═════ Records provided ═════

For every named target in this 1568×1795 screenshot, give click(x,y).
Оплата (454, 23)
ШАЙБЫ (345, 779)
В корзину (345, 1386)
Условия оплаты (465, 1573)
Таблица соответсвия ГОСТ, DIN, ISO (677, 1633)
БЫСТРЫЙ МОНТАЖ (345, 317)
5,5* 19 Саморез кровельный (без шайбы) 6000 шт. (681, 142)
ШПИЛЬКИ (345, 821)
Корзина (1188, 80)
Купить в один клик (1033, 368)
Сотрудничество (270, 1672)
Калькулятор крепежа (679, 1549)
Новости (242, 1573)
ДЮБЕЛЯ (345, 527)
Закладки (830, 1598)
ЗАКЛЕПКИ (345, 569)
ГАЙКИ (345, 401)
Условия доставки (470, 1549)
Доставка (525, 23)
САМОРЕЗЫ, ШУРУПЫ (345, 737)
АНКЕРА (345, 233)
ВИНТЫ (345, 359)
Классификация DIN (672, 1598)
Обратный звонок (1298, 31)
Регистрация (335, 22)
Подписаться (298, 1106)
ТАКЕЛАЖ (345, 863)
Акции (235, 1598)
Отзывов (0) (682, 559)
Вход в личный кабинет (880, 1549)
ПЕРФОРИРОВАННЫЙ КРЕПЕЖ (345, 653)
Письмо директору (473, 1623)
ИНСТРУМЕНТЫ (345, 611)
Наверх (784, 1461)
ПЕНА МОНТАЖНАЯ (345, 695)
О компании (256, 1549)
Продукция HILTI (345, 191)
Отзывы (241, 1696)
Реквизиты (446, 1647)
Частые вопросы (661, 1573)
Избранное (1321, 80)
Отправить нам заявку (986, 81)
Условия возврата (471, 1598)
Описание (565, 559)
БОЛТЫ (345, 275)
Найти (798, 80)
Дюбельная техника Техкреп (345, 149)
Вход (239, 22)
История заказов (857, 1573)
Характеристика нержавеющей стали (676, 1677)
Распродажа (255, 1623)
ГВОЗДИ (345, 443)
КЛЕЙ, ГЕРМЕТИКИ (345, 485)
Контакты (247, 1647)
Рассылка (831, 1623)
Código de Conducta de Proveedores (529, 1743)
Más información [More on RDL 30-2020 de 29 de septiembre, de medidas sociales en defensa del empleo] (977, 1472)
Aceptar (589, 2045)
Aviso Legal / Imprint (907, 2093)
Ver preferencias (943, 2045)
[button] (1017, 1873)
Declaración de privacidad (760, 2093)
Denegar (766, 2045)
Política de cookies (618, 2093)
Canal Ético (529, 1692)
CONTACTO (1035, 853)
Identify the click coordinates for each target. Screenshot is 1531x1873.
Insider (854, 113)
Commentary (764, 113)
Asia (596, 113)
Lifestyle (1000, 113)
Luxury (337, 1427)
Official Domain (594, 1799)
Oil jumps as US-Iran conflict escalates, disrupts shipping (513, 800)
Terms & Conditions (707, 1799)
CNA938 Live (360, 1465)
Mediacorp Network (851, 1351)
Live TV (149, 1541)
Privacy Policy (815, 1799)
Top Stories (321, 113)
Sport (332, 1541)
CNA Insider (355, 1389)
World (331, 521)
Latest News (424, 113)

═════

Direction:
Please copy every line of the records above word for word, keeping their order.

Finished task:
For every named target in this 1568×1795 screenshot, give click(x,y).
Оплата (454, 23)
ШАЙБЫ (345, 779)
В корзину (345, 1386)
Условия оплаты (465, 1573)
Таблица соответсвия ГОСТ, DIN, ISO (677, 1633)
БЫСТРЫЙ МОНТАЖ (345, 317)
5,5* 19 Саморез кровельный (без шайбы) 6000 шт. (681, 142)
ШПИЛЬКИ (345, 821)
Корзина (1188, 80)
Купить в один клик (1033, 368)
Сотрудничество (270, 1672)
Калькулятор крепежа (679, 1549)
Новости (242, 1573)
ДЮБЕЛЯ (345, 527)
Закладки (830, 1598)
ЗАКЛЕПКИ (345, 569)
ГАЙКИ (345, 401)
Условия доставки (470, 1549)
Доставка (525, 23)
САМОРЕЗЫ, ШУРУПЫ (345, 737)
АНКЕРА (345, 233)
ВИНТЫ (345, 359)
Классификация DIN (672, 1598)
Обратный звонок (1298, 31)
Регистрация (335, 22)
Подписаться (298, 1106)
ТАКЕЛАЖ (345, 863)
Акции (235, 1598)
Отзывов (0) (682, 559)
Вход в личный кабинет (880, 1549)
ПЕРФОРИРОВАННЫЙ КРЕПЕЖ (345, 653)
Письмо директору (473, 1623)
ИНСТРУМЕНТЫ (345, 611)
Наверх (784, 1461)
ПЕНА МОНТАЖНАЯ (345, 695)
О компании (256, 1549)
Продукция HILTI (345, 191)
Отзывы (241, 1696)
Реквизиты (446, 1647)
Частые вопросы (661, 1573)
Избранное (1321, 80)
Отправить нам заявку (986, 81)
Условия возврата (471, 1598)
Описание (565, 559)
БОЛТЫ (345, 275)
Найти (798, 80)
Дюбельная техника Техкреп (345, 149)
Вход (239, 22)
История заказов (857, 1573)
Характеристика нержавеющей стали (676, 1677)
Распродажа (255, 1623)
ГВОЗДИ (345, 443)
КЛЕЙ, ГЕРМЕТИКИ (345, 485)
Контакты (247, 1647)
Рассылка (831, 1623)
Código de Conducta de Proveedores (529, 1743)
Más información [More on RDL 30-2020 de 29 de septiembre, de medidas sociales en defensa del empleo] (977, 1472)
Aceptar (589, 2045)
Aviso Legal / Imprint (907, 2093)
Ver preferencias (943, 2045)
[button] (1017, 1873)
Declaración de privacidad (760, 2093)
Denegar (766, 2045)
Política de cookies (618, 2093)
Canal Ético (529, 1692)
CONTACTO (1035, 853)
Identify the click coordinates for each target. Screenshot is 1531x1873.
Insider (854, 113)
Commentary (764, 113)
Asia (596, 113)
Lifestyle (1000, 113)
Luxury (337, 1427)
Official Domain (594, 1799)
Oil jumps as US-Iran conflict escalates, disrupts shipping (513, 800)
Terms & Conditions (707, 1799)
CNA938 Live (360, 1465)
Mediacorp Network (851, 1351)
Live TV (149, 1541)
Privacy Policy (815, 1799)
Top Stories (321, 113)
Sport (332, 1541)
CNA Insider (355, 1389)
World (331, 521)
Latest News (424, 113)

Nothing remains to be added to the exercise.